How to Submit a Corrected Claim
A corrected claim is a resubmission of a previously processed claim that requires changes such as:
- Missing information – Missing essential data from the original submission, such as a procedure code.
- Typographical errors – Incorrect name spelling, policy number, or patient demographics.
- Incorrect information – Wrong procedure code, diagnosis code, or date of service.
- Billing errors – Inaccurate procedure codes or billing amounts.
Corrected Claim Submission Requirements:
- Submit the claim with all line items included, not only the corrected line(s).
- Include appropriate bill frequency code or claim frequency type code to indicate if the claim is a replacement or correction.
- Reference the original claim number in the appropriate field based on claim form type.
- Submit within 365 days of the last processed claim determination date.
- Send directly to PGBA. Do not send through the reconsideration process.

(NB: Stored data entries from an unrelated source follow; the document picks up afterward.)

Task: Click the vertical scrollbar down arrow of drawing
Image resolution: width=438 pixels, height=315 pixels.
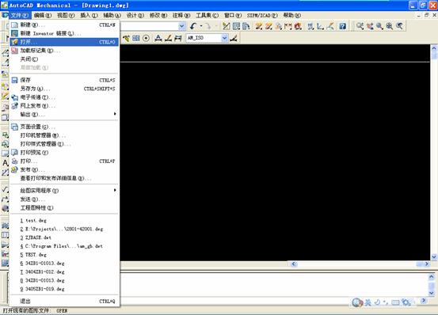Action: point(434,256)
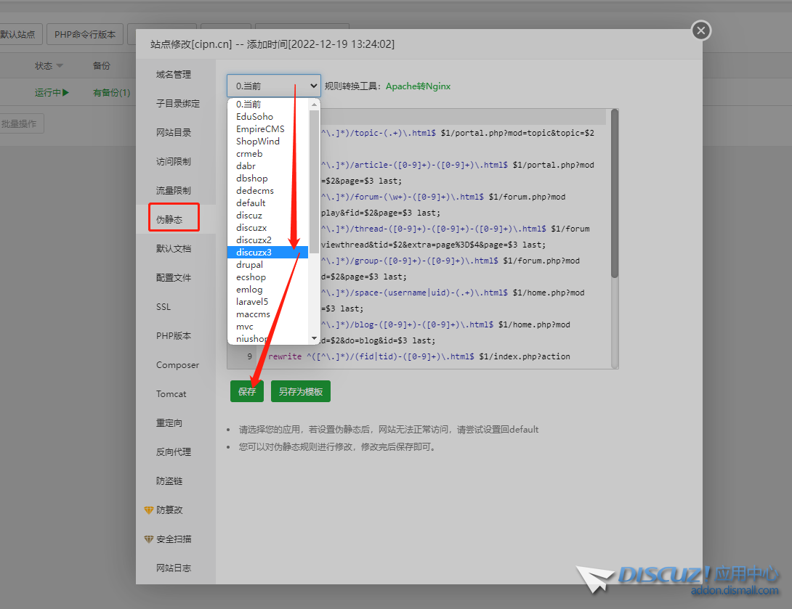Screen dimensions: 792x609
Task: Close the site modification dialog
Action: point(700,30)
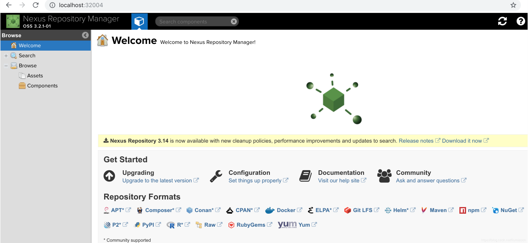Open the help question mark menu

coord(521,21)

| Required Field | EDI Claim | Paper Claim Form |
|---|---|---|
| Frequency Code | 2300 CLM05-3 = ‘7’ | UB-04 FL 4 |
| Original claim number | 2300 REF*F8 segment | UB-04 FL 64 CMS-1500 Box 22 |
Helpful Reminders:
- Allow appropriate processing time before resubmitting claims. Do not submit a corrected claim if the original claim is in process.
- Review remittance advice messages to determine whether correction or reconsideration submission is appropriate.
- Do not submit duplicate original claims for claim corrections.